### EXERCISE GOAL:
Copy out exactly the lines from the one containing "Given: Click the heart like icon" through the end of the records, and no pictures.

### RECORD EXCERPTS:
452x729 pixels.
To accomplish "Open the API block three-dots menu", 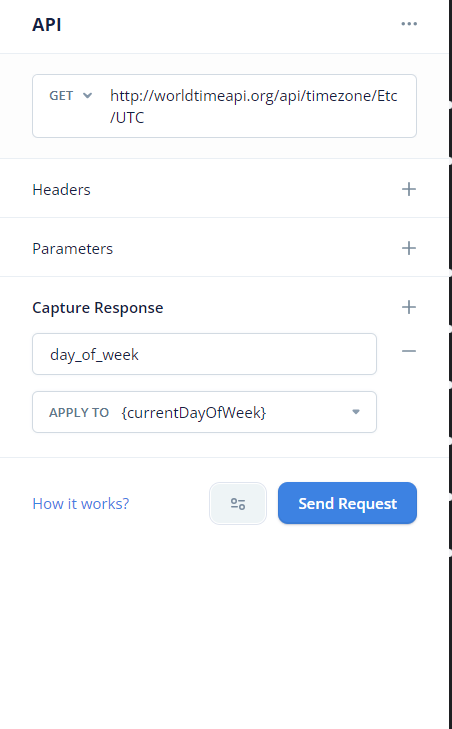I will click(x=409, y=24).
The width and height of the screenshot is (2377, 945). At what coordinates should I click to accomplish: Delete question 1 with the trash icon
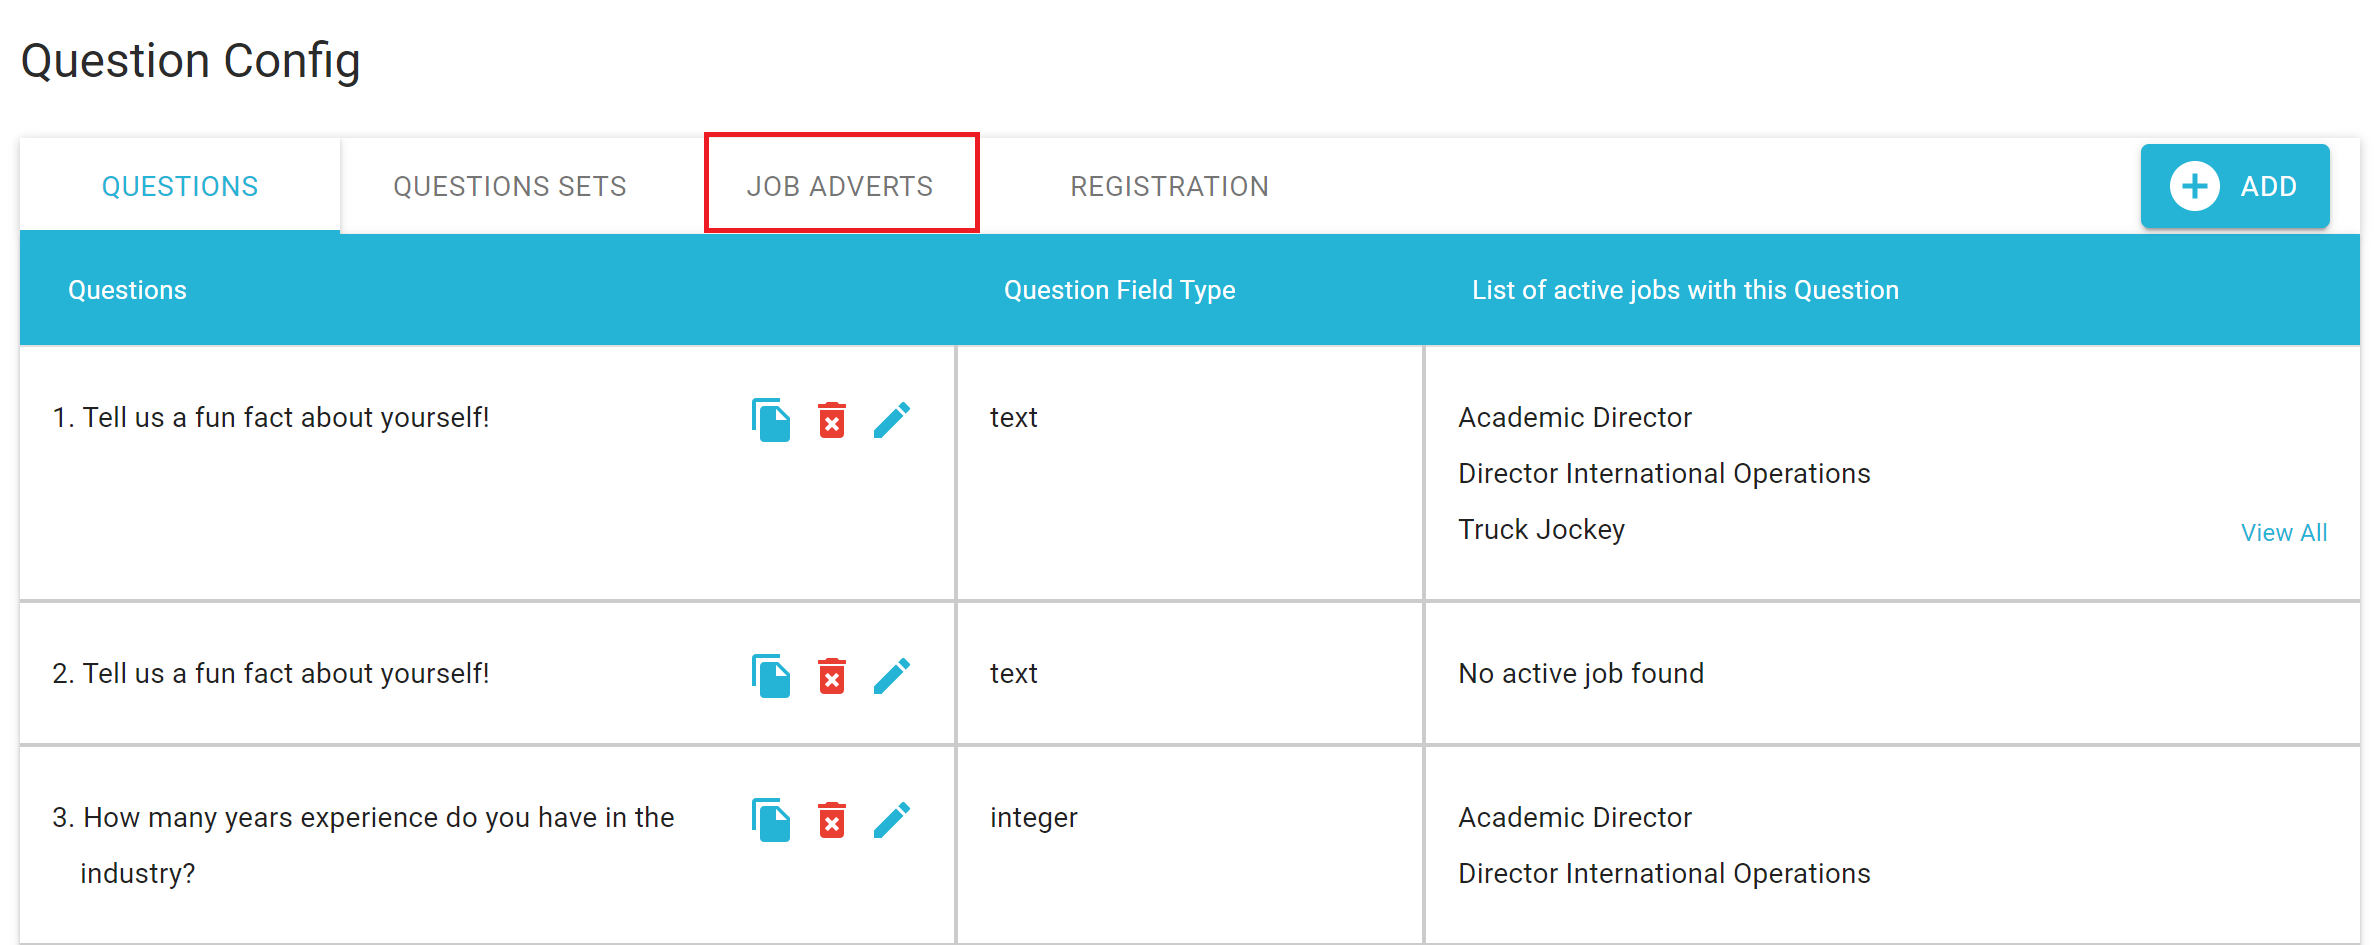(832, 420)
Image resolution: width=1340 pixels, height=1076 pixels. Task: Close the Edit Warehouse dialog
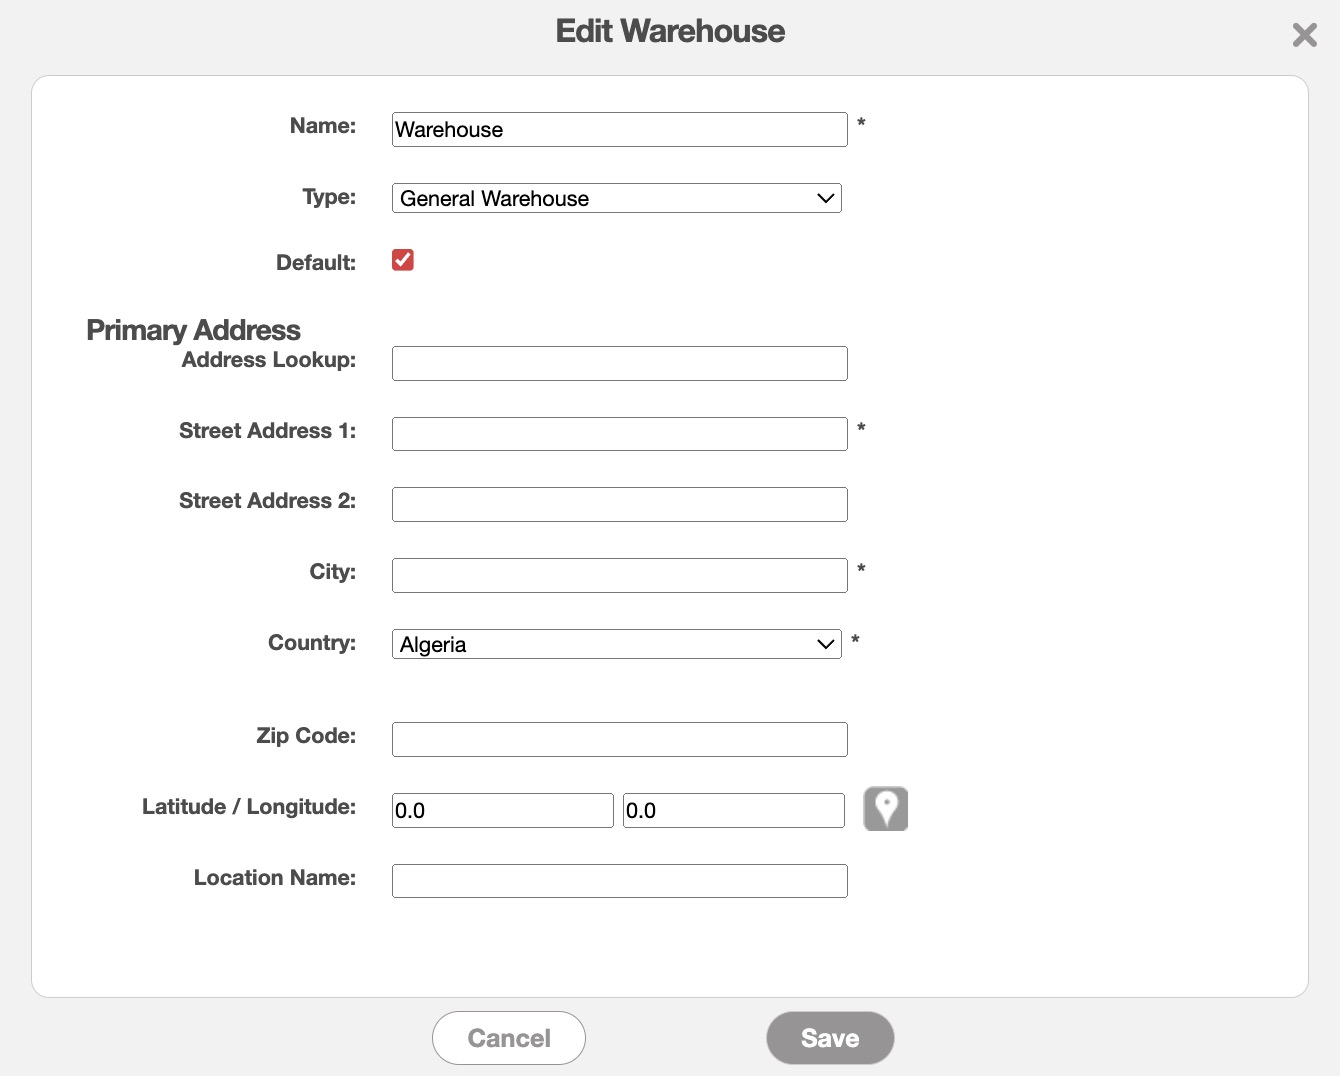(x=1304, y=35)
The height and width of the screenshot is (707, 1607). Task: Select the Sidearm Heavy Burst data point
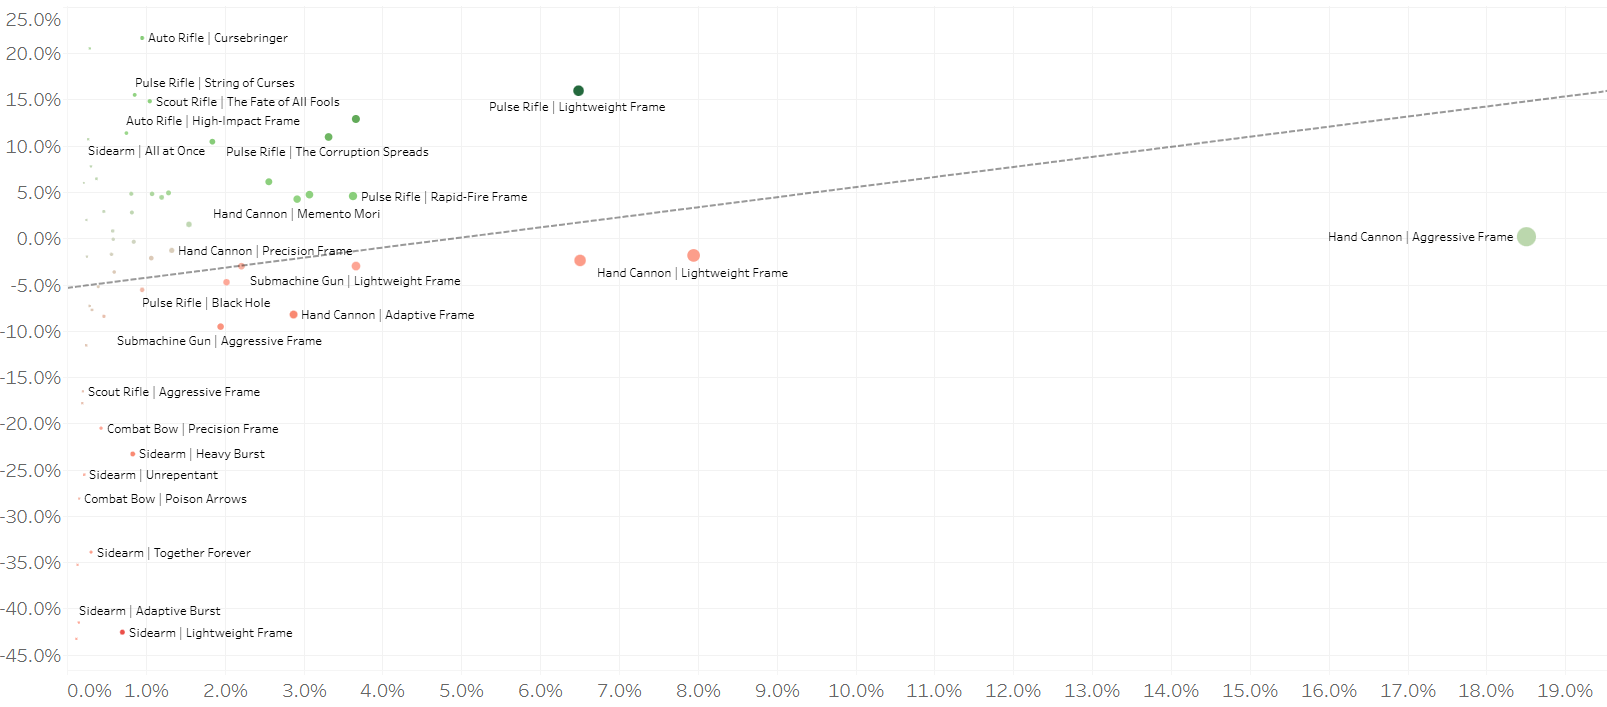(132, 454)
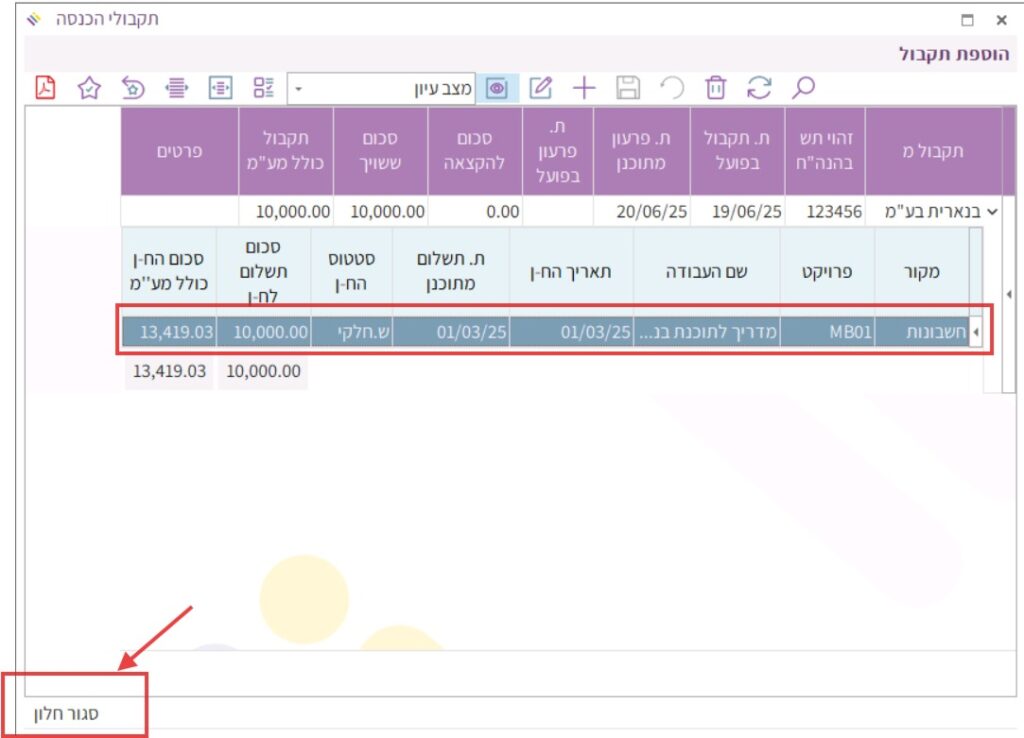Export to PDF via toolbar icon
Image resolution: width=1024 pixels, height=738 pixels.
[x=46, y=88]
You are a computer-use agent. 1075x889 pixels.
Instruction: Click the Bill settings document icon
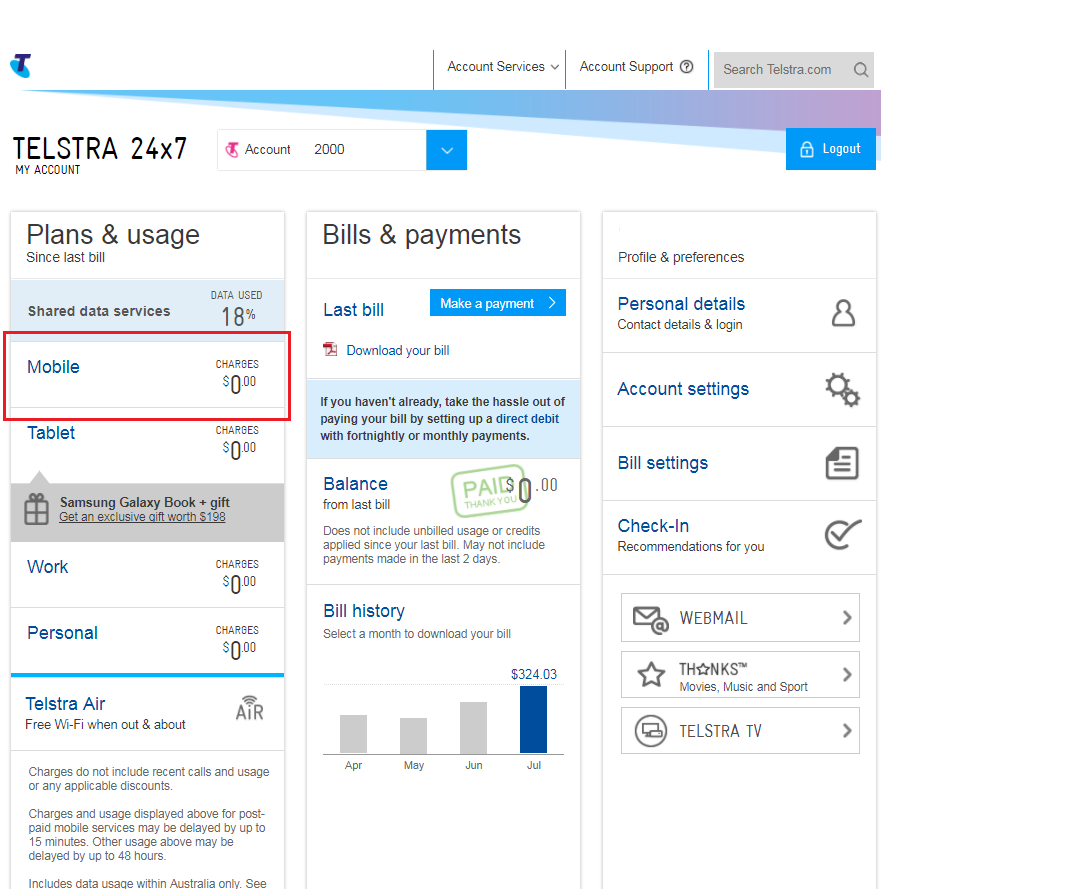[x=842, y=463]
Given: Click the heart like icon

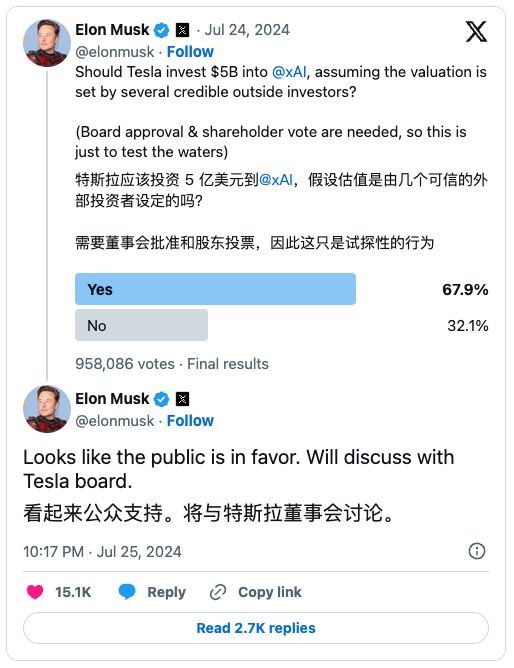Looking at the screenshot, I should click(x=35, y=592).
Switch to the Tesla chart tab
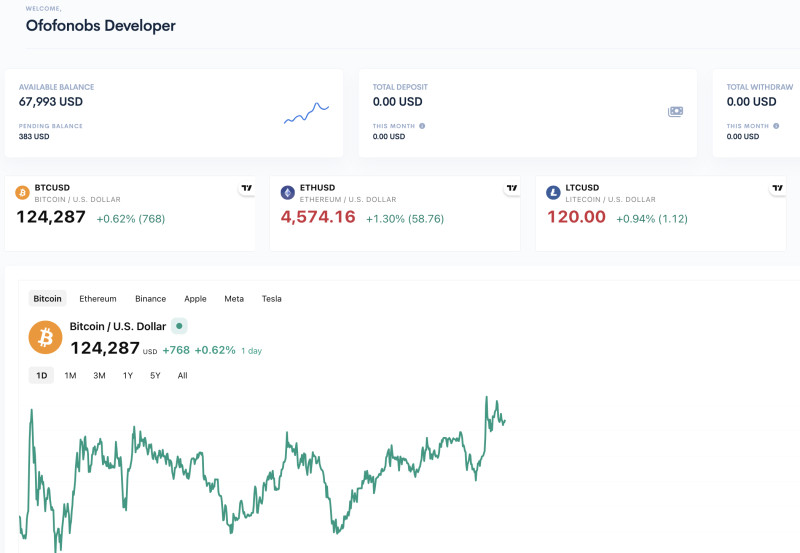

### EXPECTED ANSWER:
Given: Click the heart like icon

Looking at the screenshot, I should click(x=35, y=592).
Switch to the Tesla chart tab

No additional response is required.